When Does Delegation Beat Majority? A Delegation-Based Aggregator for Multi-Sample LLM Inference
Summary
Propagational Proxy Voting (PPV) is introduced as a novel unsupervised aggregator for multi-sample LLM inference, outperforming traditional majority voting. This new consensus rule achieved a +1.5 percentage point (pp) improvement overall on MMLU-Pro, and a +2.24 pp gain on its non-trivial subset, with a paired McNemar p ~ 1.0e-14 (n = 8,099). PPV leverages two previously discarded signals from each sample: within-group letter entropy and between-group reasoning geometry. It employs "WHEN" and "WHOM" levers, where "WHEN" (self-weight) is driven by letter entropy and "WHOM" (peer delegation) by per-question-centered embedding cosine. The method operates without gold labels or auxiliary training, processing 128 sampled generations partitioned into 16 groups per question. It computes each group's semantic entropy and reasoning embedding centroid, feeding these into a stochastic delegation matrix to determine the consensus answer. An example illustrates PPV overturning a 10-6 majority by identifying geometric incoherence in the majority cluster (mean within-cluster cosine -0.02) versus a tight minority (+0.26).
Key takeaway
For Machine Learning Engineers optimizing multi-sample LLM inference, consider implementing Propagational Proxy Voting (PPV) instead of simple majority voting. Your aggregation strategy can significantly improve accuracy, achieving +1.5 pp on MMLU-Pro, by incorporating signals like within-group letter entropy and between-group reasoning geometry. This unsupervised method requires no auxiliary training, offering a direct path to more robust LLM consensus. Evaluate PPV to enhance the reliability of your LLM outputs, particularly in critical applications where nuanced reasoning is paramount.
Key insights
PPV beats majority voting in LLM inference by using delegation based on entropy and reasoning geometry.
Principles
- Majority voting discards valuable LLM signals.

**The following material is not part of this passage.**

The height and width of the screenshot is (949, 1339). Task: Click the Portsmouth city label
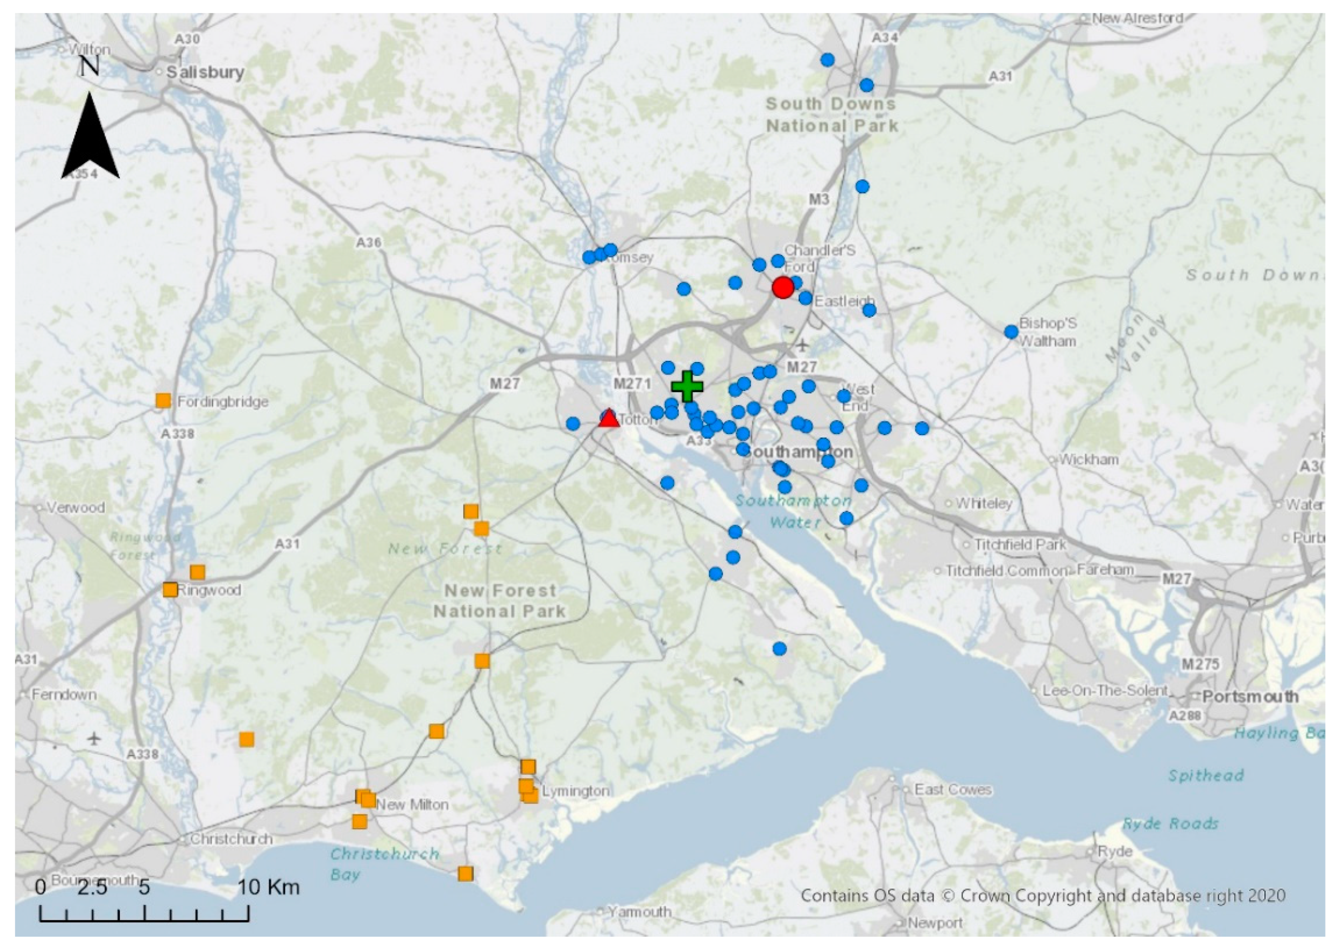tap(1250, 697)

- Delegation can improve LLM consensus accuracy.
- Geometric coherence indicates answer reliability.
Method
Partition 128 LLM generations into 16 groups, compute letter entropy and reasoning embedding centroids, then feed into a stochastic delegation matrix for consensus.
In practice
- Apply PPV for unsupervised LLM aggregation.
- Use letter entropy to weigh self-picks.
- Employ embedding cosine for peer delegation.
Topics
- LLM Inference
- Multi-Sample Aggregation
- Propagational Proxy Voting
- Majority Voting
- MMLU-Pro Benchmark
- Reasoning Geometry
- Letter Entropy
Best for: AI Engineer, Research Scientist, AI Scientist, Machine Learning Engineer, NLP Engineer
Related on AIssential
Editorial summary, takeaway, and curation by AIssential. Original article published by Machine Learning.